量子點標記肺炎支原體重組蛋白抗體檢測抗原方法的建立*

曾晶晶,何夢博,趙芝娜,周世冠,王桂珍

量子點標記肺炎支原體重組蛋白抗體檢測抗原方法的建立*

曾晶晶,何夢博,趙芝娜,周世冠,王桂珍

目的建立一種用CdSe/ZnS量子點標記技術用于肺炎支原體檢測的方法。方法用重組Mp P1蛋白免疫動物制備免疫血清,硫酸銨沉淀法及離子層析法純化IgG抗體,純化抗體用CdSe/ZnS量子點標記,離心沉淀法純化標記產物。用標記抗體檢測Mp抗原。結果量子點標記抗體直接玻片熒光法檢測Mp抗原具有較高的敏感性(檢測靈敏度在0.001μ g/mL),且與呼吸道常見病原菌無交叉反應。結論成功建立量子點標記技術檢測肺炎支原體抗原方法,具有操作簡單、檢測快速的優良,適用于M p感染的早期診斷。

肺炎支原體;量子點標記技術;抗原檢測

近年來,量子點憑借其自身獨特的光譜特征和光化學穩定性越來越受到人們的重視。量子點(quantum dots,QDs)是一種半導體納米晶體,與傳統熒光染料相比,具有激發光譜寬、發射光譜窄、發光效率高,發光顏色可調,并且具有較高的熒光強度和光穩定性,能夠承受多次的激發和光發射等一系列優點[1-2],在實驗室診斷中有著廣泛的應用前景。

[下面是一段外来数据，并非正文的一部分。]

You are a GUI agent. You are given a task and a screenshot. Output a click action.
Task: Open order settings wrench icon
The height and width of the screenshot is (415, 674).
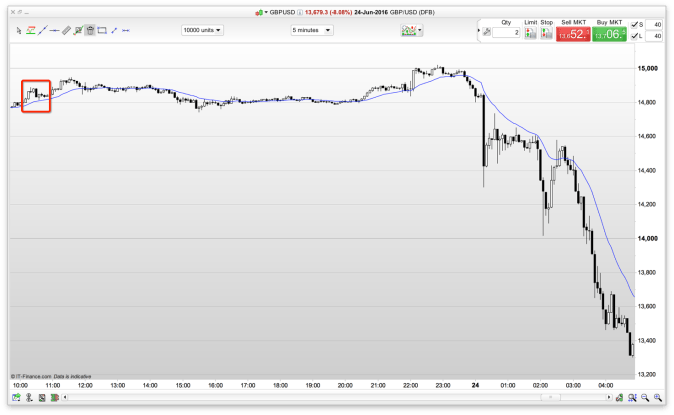coord(486,32)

肺炎支原體(Mycoplasma pneumoniae,Mp)不僅引起急性呼吸道疾病,還引起其他多系統、多器官的肺外并發癥[3]。由于Mp無細胞壁,故其引起感染的治療與其它細菌和病毒感染在治療方法上有所不同。對Mp的實驗室診斷,支原體分離培養雖然是金標準,但其分離率低、時間長,成本高不適于臨床應用[4]、主要是通過血清學檢測和分子生物學[5]等方法,而這些方法存在著各自不同的優缺點,因此,到目前為止,國內外對Mp的實驗室診斷沒有統一的標準。本研究基于QDs標記技術,擬探討用量子點標記的重組Mp P1抗體檢測Mp抗原,建立一種新的檢測體系和方法,以期解決Mp感染的早期、快速診斷問題。

1 材料與方法

1.1 試劑與材料 Mp FH菌株、金黃色葡萄球菌、大腸桿菌、甲型鏈球菌和乙型鏈球菌均為本實驗室保存菌種;P1重組蛋白為本實驗室制備;發射波長605nm的核殼型CdSe/Zns硒化鎘量子點,表面活性基團為羧基,購自武漢珈源量子點公司;弗氏完全佐劑和不完全佐劑購自Sigma公司;1-乙基-3-(3-二甲氨基丙基)碳二亞胺鹽酸(EDC)、N-羥基琥珀酰亞胺(NHS)均購自上海生工;熒光分光光度計(HITACHI);熒光顯微鏡(OLYMPUS)。

1.2 方法

1.2.1 兔源多抗的制備 P1重組蛋白的提取與純化參照文獻[6],純化的重組蛋白加等體積弗氏完全佐劑免疫家兔,多點皮下注射免疫,以弗氏不完全佐劑加強免疫3次后頸動脈采血獲得多抗血清,以ELISA法測定抗體效價。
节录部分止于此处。